■ **Brief**: Beginning at the line that holds "This screenshot has" and continuing to the last line of the data below, transcribe every line word for word, without pictures.

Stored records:
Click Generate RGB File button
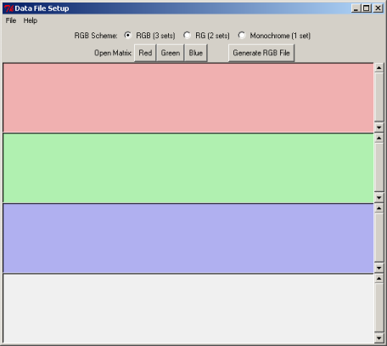Image resolution: width=387 pixels, height=346 pixels. point(261,53)
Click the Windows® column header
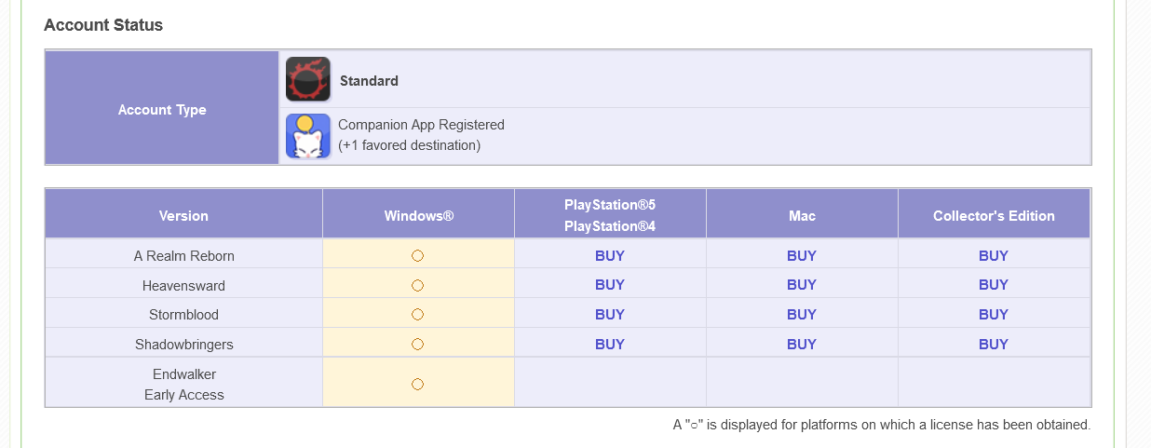 coord(419,215)
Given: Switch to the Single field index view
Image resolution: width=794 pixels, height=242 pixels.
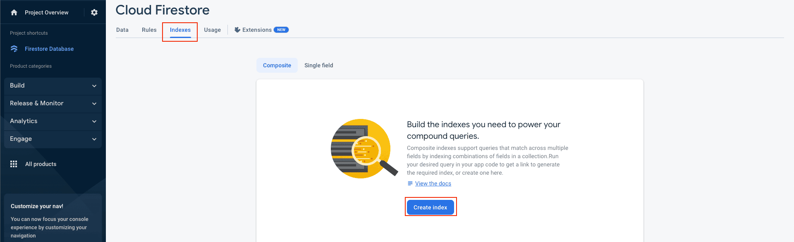Looking at the screenshot, I should coord(318,65).
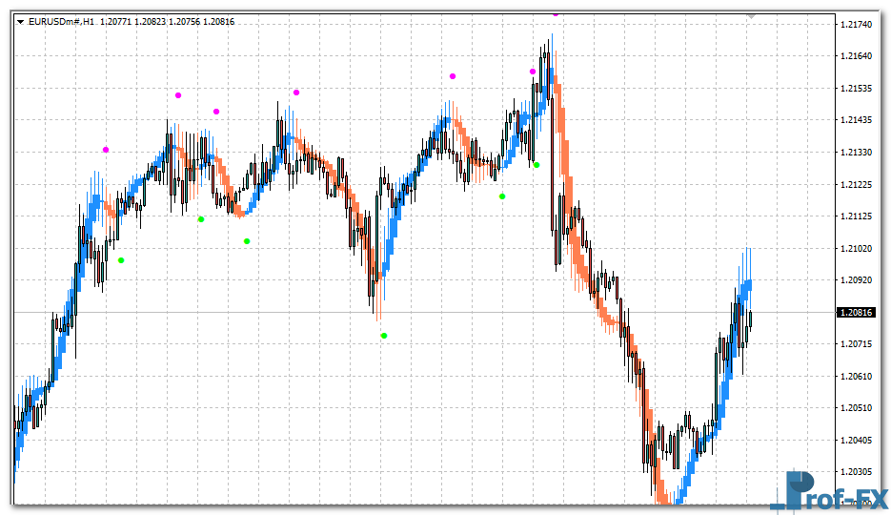The width and height of the screenshot is (891, 515).
Task: Select second green signal dot from the left
Action: [201, 219]
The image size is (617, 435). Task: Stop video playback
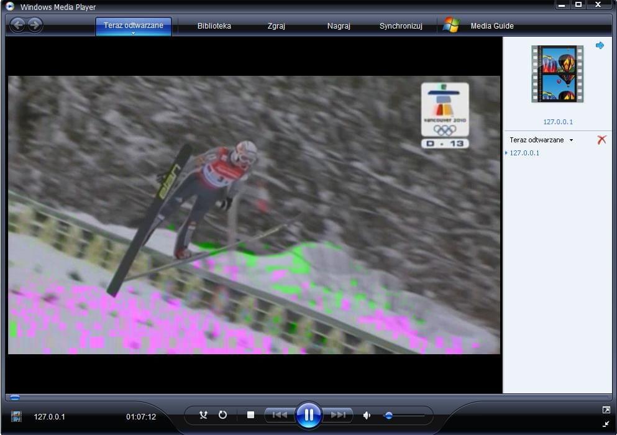(x=250, y=414)

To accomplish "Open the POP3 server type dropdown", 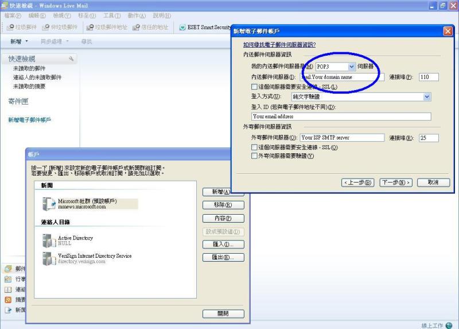I will coord(352,67).
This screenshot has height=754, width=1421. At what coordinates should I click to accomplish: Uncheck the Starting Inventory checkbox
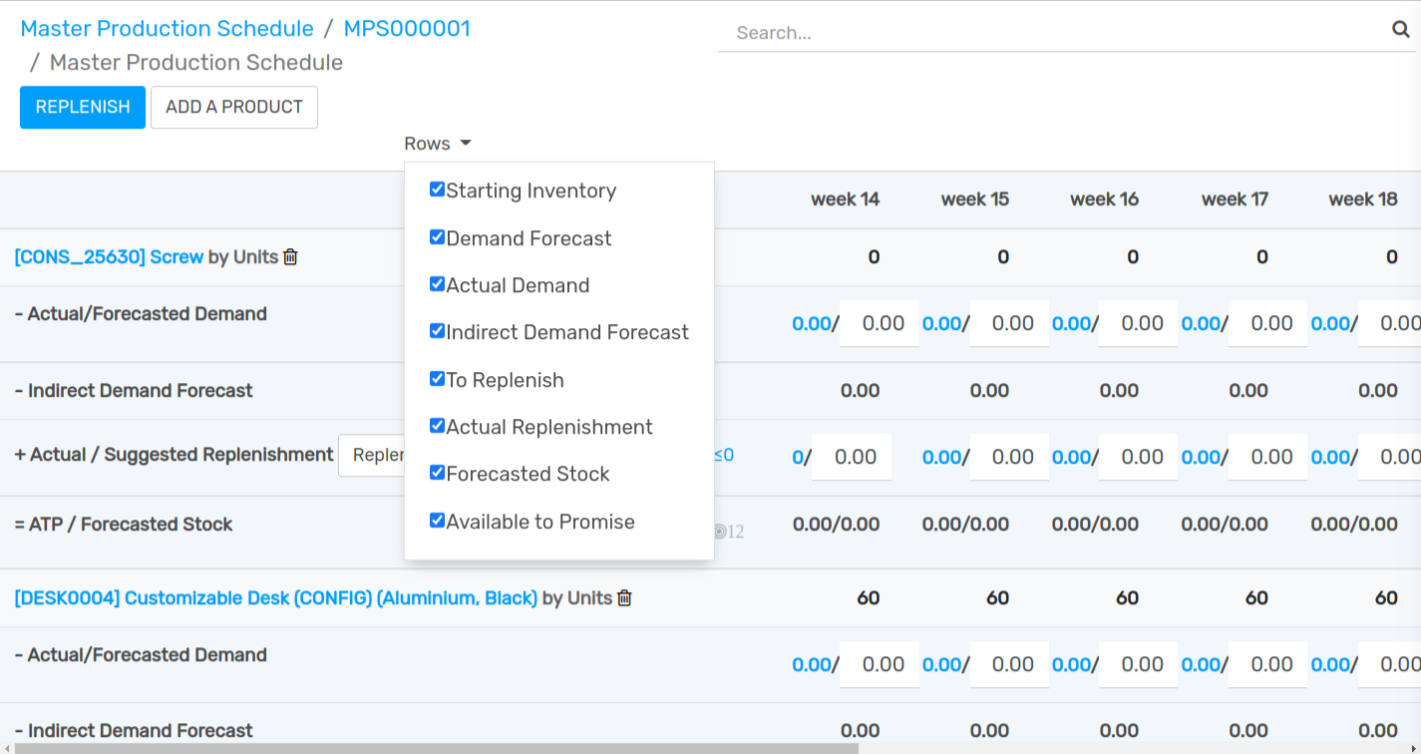click(437, 189)
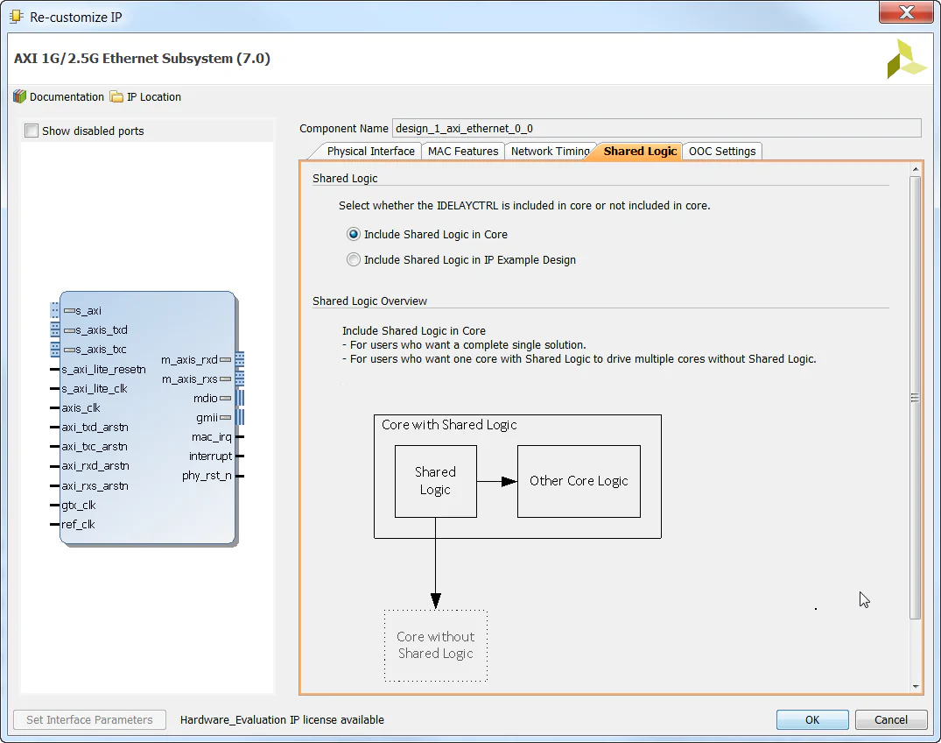Select the Shared Logic tab
Image resolution: width=941 pixels, height=743 pixels.
[640, 151]
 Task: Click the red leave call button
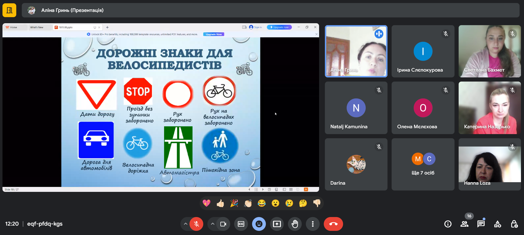pyautogui.click(x=333, y=224)
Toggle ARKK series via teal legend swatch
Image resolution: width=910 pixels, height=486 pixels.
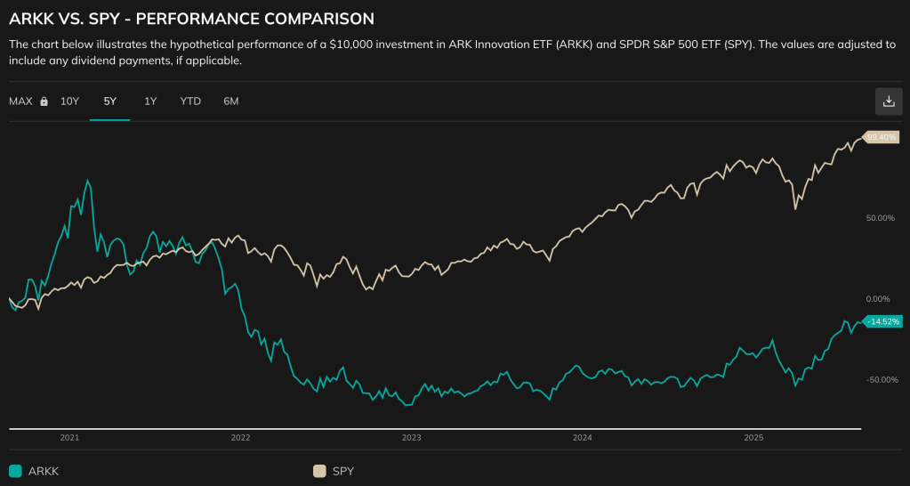(x=15, y=471)
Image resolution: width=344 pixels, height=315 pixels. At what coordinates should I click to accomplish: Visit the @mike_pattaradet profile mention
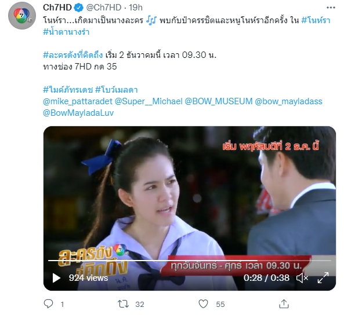[78, 101]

■ **Your solution**:
This screenshot has height=754, width=1421. At what coordinates should I click to accomplish: Uncheck the Starting Inventory checkbox
click(437, 189)
Select the Shared Logic tab
Image resolution: width=941 pixels, height=743 pixels.
[640, 151]
 Task: Click the red leave call button
pyautogui.click(x=333, y=224)
Toggle ARKK series via teal legend swatch
Image resolution: width=910 pixels, height=486 pixels.
(x=15, y=471)
Image resolution: width=344 pixels, height=315 pixels. At what coordinates should I click to accomplish: Visit the @mike_pattaradet profile mention
[78, 101]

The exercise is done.